С трудом успокоившись, он стал рассказывать о своей жизни, долго и путано. Бейкер видел, что, получив возможность исповедоваться, Уолкер почувствовал громадное облегчение. Джек сбивчиво говорил о своей ориентации, в деталях описывал убийства обеих девочек. Ему страстно хотелось выговориться, чтобы груз вины давил на него не так сильно. Бейкер мог бы заполучить от него безукоризненные признания, которые давали ответ на все возможные вопросы следствия. Уолкер мог бы говорить часами, повествуя о своем детстве и юности, что прошли в простой семье, которая внешне казалась вполне нормальной, но внутри прогнила до основания. Он подробно рассказал бы о том, как в нем проснулись эти низменные наклонности и как он пытался побороть их, но те оказались сильнее.
– Я не хотел убивать девочек! Поверьте мне! Я не хотел, не хотел! Но я… сделал с ними… это самое, и я боялся, что… Боже мой, они бы выдали меня, я загремел бы в тюрягу… Я так боялся…

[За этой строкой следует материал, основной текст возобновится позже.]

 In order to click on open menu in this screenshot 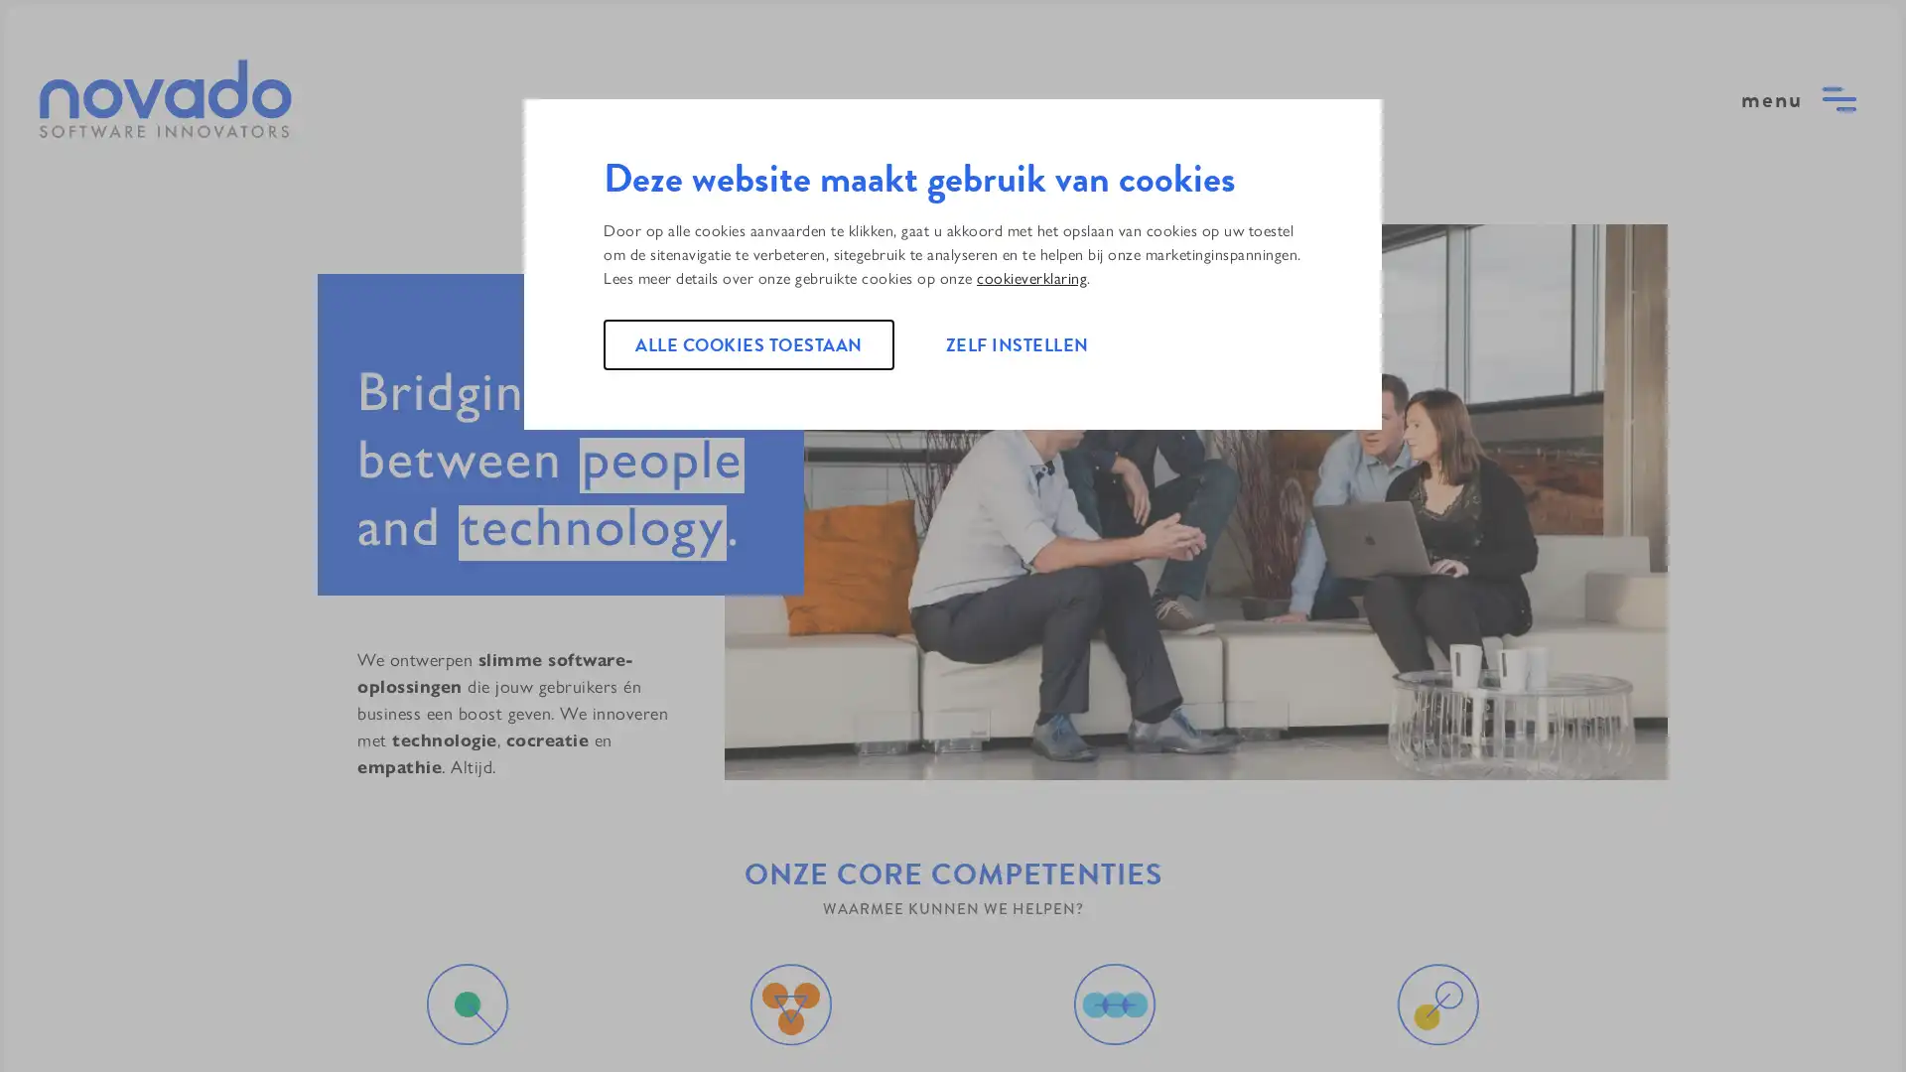, I will do `click(1798, 99)`.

Многое мог бы узнать в эти минуты Бейкер, но пока оставался хоть малейший шанс на то, что Ким Квентин еще жива, он не мог позволить себе сидеть вот так, развесив уши. Любыми способами ему нужно было вытянуть из Уолкера признание о том, где тот спрятал Ким. Именно это хотел узнать следователь в первую очередь, а уж потом – подробности жизненного пути Уолкера и его мерзких деяний. Бейкеру глубоко противны были оправдания, которые лепетал этот двуногий, но тем не менее офицер отчасти понимал, какое отчаяние сейчас царит у того в душе.

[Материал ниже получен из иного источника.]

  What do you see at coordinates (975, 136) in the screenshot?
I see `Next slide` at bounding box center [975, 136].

То и дело он перебивал сбивчивую речь Джека властными окриками.
– Это меня сейчас не интересует, Уолкер! Потом будешь раскладывать все по полочкам. Сейчас я хочу знать только одно: куда ты запрятал Ким. Куда, черт тебя побери?!
От этого крика Уолкер затрясся.
– Я только… я только затормозил. Я потрогал ее. Она такая сладкая. Такая нежная…
У Бейкера за плечами был громадный опыт работы в полиции, но все же он не мог слушать подобные речи спокойно. Его начинало мутить. И он изо всех сил старался не выражать своего презрения, боясь, что в противном случае Уолкер закроется и надолго замолчит.
– Ясно, Уолкер. И потом ты испугался, что Ким расскажет родителям о том, что ты ее трогал?
По щекам Уолкера снова потекли слезы.